### What to work on:
Which lines in the records below contain the word "computer"? Copy each one out.
BEGIN
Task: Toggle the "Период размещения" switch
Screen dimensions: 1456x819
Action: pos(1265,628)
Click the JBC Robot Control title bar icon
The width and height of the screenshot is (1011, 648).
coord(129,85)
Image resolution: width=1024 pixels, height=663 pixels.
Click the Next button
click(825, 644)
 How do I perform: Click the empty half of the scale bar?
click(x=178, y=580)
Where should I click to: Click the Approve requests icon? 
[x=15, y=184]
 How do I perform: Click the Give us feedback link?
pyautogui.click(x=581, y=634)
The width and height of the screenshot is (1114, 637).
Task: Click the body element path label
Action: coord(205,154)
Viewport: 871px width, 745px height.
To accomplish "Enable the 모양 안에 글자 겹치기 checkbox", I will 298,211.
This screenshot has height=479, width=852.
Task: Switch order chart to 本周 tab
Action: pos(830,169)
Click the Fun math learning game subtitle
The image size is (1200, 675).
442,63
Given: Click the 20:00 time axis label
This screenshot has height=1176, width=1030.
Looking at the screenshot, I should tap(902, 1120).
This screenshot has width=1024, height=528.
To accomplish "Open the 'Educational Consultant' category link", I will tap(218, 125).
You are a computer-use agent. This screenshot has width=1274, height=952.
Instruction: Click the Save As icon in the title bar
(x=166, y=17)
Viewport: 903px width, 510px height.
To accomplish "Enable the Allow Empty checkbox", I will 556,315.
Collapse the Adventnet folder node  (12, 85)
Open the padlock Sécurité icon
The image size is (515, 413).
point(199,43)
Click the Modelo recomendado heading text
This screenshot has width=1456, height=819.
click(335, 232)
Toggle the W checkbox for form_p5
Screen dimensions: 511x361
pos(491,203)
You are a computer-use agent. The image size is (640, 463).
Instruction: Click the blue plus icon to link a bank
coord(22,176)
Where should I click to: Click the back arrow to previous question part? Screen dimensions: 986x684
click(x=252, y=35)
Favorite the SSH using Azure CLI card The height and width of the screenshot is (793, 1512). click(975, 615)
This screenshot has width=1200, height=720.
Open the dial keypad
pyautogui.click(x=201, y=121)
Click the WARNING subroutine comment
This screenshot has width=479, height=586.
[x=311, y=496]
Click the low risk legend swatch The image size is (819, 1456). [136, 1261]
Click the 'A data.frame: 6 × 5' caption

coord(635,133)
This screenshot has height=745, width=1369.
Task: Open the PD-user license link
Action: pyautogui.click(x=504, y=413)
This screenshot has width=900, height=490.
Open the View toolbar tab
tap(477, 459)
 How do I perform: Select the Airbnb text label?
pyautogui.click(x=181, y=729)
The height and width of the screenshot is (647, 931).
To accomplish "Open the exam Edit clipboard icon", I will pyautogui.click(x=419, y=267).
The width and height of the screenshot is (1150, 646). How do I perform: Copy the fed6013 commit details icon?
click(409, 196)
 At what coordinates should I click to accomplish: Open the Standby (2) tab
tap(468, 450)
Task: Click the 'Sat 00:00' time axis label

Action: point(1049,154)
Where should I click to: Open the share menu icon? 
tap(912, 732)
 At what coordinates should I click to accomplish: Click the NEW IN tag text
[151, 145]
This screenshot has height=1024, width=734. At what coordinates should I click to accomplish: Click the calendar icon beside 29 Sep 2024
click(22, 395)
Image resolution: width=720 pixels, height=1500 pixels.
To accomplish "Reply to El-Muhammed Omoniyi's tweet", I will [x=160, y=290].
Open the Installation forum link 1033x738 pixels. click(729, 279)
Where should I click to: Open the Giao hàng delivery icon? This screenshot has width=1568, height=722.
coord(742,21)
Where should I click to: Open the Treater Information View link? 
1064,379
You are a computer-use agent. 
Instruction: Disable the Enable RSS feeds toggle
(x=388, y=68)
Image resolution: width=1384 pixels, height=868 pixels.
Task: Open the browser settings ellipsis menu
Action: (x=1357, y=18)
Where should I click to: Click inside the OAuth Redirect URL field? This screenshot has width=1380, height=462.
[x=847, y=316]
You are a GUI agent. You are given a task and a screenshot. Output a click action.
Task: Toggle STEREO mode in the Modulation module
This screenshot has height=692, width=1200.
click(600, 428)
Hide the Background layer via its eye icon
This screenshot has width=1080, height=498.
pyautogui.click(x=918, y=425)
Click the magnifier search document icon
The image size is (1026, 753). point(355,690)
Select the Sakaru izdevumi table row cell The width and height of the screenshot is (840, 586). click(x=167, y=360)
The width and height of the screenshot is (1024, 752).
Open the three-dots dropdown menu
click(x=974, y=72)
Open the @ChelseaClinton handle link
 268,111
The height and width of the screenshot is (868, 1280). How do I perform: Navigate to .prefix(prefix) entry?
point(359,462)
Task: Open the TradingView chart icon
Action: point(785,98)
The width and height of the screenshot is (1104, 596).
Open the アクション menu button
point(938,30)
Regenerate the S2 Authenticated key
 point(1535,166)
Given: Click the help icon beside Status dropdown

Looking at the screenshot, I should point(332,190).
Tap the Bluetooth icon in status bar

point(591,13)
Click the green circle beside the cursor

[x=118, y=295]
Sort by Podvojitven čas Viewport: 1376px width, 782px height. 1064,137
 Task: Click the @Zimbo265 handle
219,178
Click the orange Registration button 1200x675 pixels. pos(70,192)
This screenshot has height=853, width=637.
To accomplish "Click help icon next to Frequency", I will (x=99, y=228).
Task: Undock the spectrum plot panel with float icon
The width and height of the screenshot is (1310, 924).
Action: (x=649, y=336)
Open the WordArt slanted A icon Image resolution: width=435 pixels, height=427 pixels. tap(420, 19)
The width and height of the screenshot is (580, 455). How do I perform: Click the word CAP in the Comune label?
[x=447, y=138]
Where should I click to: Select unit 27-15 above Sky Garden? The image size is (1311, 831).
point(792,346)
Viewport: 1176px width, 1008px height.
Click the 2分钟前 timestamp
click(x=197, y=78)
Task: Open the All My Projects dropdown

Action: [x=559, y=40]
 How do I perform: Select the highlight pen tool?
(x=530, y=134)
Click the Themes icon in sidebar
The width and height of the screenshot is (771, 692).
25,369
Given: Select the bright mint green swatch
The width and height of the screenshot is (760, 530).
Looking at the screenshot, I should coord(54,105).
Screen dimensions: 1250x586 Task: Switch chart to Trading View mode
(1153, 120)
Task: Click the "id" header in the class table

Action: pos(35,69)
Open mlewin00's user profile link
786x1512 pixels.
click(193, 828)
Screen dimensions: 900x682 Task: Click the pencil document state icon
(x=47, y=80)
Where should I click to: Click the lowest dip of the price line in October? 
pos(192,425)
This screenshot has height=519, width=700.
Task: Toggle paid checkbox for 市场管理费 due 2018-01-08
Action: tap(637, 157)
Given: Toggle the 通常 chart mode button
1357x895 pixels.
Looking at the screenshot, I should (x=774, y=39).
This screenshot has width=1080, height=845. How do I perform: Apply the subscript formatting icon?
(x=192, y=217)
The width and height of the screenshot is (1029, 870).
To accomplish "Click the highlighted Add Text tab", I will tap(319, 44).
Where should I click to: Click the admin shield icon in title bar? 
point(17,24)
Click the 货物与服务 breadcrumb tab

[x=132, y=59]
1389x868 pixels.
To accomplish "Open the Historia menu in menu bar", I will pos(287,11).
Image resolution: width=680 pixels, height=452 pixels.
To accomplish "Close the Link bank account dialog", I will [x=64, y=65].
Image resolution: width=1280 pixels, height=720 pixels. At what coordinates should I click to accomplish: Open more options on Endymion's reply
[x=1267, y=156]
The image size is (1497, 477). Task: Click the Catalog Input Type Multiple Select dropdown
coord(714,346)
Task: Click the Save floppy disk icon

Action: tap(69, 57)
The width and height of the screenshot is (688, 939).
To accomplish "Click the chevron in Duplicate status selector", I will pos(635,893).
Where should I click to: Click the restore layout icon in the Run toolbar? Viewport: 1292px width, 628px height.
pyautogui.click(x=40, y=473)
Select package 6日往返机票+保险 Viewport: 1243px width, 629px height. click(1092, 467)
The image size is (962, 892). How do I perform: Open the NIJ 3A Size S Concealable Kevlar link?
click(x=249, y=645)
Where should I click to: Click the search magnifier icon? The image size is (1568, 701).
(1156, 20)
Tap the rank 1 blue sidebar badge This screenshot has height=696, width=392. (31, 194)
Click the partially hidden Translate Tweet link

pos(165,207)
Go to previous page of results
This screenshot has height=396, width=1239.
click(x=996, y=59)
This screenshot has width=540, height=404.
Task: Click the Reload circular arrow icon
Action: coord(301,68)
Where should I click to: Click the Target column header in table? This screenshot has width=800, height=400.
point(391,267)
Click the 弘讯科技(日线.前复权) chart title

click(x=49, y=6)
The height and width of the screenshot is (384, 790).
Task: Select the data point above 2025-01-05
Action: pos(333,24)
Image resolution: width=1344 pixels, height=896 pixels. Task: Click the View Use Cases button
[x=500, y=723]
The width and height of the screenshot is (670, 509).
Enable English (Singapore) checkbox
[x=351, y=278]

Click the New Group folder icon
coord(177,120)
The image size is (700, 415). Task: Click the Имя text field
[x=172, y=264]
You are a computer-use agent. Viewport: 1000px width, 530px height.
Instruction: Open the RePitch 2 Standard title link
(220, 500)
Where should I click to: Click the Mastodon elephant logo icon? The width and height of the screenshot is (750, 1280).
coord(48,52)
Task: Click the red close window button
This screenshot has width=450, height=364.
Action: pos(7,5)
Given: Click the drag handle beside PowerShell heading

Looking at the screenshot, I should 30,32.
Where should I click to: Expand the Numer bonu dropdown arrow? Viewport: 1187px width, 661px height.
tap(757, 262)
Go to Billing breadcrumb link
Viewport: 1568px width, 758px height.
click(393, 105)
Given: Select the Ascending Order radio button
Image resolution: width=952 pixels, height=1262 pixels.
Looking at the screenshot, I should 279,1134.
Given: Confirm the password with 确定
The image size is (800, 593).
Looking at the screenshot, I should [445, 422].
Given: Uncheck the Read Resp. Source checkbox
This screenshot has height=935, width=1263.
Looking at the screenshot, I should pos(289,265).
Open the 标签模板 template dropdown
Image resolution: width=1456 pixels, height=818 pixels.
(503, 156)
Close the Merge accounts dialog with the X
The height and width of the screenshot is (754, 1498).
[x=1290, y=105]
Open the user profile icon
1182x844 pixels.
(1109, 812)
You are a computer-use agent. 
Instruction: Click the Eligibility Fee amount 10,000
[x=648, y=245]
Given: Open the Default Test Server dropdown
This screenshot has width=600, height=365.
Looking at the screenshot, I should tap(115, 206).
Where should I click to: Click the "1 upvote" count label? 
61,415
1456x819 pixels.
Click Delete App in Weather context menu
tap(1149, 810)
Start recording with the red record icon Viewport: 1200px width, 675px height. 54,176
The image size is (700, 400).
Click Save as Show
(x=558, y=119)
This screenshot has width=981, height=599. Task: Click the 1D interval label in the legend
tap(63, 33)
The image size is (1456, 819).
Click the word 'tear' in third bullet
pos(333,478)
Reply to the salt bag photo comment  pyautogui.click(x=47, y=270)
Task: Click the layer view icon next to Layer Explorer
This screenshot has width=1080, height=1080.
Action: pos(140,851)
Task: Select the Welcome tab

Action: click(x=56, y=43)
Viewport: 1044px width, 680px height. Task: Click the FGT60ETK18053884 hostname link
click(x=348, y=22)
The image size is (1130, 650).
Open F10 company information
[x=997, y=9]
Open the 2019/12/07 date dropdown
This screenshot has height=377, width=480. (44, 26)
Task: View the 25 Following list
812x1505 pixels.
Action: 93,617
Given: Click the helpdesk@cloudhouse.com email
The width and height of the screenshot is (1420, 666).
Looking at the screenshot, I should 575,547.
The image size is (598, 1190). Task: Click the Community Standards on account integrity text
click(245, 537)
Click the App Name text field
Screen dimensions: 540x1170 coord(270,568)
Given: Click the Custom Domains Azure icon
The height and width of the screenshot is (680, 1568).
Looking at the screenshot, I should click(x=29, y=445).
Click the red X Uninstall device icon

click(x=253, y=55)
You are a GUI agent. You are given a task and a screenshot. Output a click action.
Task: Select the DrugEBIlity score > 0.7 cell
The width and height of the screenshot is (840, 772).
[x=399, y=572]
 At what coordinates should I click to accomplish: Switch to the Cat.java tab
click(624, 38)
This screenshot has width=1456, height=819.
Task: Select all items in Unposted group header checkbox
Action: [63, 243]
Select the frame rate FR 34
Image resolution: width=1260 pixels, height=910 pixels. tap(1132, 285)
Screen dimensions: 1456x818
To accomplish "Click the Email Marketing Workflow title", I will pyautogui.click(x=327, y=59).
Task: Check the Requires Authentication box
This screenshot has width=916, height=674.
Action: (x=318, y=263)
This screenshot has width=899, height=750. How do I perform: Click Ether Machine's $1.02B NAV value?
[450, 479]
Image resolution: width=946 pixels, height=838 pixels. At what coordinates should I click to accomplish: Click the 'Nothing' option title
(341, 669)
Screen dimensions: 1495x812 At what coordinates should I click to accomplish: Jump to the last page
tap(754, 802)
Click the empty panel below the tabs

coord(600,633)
END
### Expected answer:
You are a computer-use agent. This screenshot has width=1274, height=952.
You are a computer-use agent. The image size is (640, 463).
You are a computer-use agent. 
You are a computer-use agent. Viewport: 1000px width, 530px height.
You are a computer-use agent. 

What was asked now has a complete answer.